* SHORT TASK
Set down the entries below without alteration, from the line containing "coordinates (331, 158)." up to and including the line containing "so click(x=710, y=162).".

* WORKING DATA
* start *
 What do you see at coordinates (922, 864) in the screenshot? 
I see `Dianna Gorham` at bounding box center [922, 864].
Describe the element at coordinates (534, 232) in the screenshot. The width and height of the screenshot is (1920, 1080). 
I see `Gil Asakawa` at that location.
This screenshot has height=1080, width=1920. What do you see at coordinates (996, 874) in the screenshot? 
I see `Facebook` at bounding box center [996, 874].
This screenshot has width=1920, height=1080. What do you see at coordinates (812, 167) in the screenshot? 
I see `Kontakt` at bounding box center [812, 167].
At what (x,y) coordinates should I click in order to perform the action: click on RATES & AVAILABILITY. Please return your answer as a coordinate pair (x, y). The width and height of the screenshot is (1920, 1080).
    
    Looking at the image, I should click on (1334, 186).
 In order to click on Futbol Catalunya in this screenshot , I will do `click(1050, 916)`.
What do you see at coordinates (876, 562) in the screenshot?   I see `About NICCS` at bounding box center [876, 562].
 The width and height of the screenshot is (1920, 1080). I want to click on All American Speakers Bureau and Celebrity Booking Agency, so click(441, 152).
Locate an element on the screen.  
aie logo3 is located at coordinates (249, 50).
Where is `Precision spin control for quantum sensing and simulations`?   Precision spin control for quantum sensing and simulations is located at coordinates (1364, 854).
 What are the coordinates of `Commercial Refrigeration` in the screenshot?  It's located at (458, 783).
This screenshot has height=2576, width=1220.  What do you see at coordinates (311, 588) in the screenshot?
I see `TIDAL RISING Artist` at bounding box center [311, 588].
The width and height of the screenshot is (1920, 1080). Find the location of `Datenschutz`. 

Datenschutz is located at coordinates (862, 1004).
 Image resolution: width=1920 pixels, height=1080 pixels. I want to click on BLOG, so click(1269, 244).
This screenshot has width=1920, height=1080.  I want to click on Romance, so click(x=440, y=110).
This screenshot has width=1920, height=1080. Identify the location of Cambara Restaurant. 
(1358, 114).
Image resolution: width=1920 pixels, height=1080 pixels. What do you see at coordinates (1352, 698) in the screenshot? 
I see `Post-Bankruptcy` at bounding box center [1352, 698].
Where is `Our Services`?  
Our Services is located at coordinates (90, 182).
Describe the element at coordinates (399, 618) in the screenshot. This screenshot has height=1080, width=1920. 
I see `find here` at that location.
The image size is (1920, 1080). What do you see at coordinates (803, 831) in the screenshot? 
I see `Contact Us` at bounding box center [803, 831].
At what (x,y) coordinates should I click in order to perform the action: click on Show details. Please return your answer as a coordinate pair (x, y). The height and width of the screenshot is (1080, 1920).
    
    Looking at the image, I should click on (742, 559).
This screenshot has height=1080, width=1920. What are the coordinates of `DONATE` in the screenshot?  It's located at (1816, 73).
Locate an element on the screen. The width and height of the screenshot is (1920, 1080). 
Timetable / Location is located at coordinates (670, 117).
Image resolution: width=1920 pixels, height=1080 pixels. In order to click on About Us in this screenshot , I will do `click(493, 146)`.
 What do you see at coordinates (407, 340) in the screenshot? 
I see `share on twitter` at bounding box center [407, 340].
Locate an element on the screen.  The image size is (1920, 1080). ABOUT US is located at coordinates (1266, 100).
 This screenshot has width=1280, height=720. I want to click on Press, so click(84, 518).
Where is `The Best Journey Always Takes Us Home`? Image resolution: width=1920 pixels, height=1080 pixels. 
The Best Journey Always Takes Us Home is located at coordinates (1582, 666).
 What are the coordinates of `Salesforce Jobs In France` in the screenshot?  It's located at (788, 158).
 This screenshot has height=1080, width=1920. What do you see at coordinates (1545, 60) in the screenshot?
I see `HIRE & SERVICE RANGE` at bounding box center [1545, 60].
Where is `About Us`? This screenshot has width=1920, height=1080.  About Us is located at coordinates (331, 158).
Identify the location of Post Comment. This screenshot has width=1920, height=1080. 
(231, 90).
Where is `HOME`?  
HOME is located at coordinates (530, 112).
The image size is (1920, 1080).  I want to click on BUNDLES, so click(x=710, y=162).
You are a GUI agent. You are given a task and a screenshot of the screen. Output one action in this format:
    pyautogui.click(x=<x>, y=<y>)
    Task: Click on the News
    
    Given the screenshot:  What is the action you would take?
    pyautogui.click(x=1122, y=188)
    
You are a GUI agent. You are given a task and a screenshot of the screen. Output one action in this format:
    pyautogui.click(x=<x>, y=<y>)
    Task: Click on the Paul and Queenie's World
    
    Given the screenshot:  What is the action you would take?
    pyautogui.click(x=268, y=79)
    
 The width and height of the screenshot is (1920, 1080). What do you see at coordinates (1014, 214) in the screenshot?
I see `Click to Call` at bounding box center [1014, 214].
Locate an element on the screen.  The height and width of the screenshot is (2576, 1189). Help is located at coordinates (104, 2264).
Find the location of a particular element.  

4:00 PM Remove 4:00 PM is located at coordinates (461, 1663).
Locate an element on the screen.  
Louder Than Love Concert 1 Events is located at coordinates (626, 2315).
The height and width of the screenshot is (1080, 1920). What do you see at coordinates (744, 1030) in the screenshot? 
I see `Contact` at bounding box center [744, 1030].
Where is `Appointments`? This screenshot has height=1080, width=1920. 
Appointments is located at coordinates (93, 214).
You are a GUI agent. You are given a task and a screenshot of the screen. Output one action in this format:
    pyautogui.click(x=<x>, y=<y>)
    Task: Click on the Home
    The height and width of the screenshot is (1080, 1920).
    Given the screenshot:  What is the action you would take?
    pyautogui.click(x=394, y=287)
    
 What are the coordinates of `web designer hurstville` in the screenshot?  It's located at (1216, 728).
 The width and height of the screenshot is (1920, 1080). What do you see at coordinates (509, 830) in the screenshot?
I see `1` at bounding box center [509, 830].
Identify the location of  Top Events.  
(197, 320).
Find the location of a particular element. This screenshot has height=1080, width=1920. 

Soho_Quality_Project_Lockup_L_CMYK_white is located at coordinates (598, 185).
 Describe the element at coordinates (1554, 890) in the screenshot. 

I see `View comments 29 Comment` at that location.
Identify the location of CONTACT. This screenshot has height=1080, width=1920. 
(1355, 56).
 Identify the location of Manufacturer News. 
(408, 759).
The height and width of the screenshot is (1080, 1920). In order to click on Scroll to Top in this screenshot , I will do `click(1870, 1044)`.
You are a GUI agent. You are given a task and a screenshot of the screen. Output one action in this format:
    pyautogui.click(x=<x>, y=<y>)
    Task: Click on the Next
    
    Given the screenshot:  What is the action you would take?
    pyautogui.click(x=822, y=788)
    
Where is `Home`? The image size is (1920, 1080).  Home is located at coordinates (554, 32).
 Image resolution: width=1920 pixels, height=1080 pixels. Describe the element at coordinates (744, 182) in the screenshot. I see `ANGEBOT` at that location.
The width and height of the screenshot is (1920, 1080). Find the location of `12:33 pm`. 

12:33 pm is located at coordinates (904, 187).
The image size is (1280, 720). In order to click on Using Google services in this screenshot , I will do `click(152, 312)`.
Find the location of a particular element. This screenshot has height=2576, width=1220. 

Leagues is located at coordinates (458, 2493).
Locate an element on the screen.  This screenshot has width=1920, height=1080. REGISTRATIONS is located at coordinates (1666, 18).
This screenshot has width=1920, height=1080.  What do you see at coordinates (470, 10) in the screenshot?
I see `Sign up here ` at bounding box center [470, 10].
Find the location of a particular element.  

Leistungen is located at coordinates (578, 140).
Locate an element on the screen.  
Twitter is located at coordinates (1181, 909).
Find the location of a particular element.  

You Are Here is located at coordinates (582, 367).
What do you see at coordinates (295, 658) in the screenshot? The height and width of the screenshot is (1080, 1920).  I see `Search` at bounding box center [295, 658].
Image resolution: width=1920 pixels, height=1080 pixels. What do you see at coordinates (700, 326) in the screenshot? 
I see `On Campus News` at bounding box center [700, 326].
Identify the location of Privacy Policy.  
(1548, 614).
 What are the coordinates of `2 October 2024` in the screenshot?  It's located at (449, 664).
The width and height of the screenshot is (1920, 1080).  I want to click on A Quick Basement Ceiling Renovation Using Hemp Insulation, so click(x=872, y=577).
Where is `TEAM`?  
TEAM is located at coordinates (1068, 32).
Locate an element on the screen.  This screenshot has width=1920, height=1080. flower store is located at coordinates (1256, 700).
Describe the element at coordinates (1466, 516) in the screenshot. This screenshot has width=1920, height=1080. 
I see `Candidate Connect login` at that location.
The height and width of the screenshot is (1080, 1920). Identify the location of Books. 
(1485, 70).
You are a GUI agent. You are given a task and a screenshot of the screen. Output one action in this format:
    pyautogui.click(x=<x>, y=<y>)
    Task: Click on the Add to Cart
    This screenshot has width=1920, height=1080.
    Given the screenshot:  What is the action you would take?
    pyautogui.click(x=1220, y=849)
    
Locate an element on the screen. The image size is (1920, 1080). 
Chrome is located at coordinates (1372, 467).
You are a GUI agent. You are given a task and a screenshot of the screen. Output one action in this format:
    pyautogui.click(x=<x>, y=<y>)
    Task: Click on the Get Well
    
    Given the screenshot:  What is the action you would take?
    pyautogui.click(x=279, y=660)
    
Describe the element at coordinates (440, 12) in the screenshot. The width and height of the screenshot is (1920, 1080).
* end *
* ANSWER FOR THE TASK
Where is `About Us`? This screenshot has width=1920, height=1080.  About Us is located at coordinates (331, 158).
Identify the location of Post Comment. This screenshot has width=1920, height=1080. 
(231, 90).
Where is `HOME`?  
HOME is located at coordinates (530, 112).
The image size is (1920, 1080).  I want to click on BUNDLES, so click(x=710, y=162).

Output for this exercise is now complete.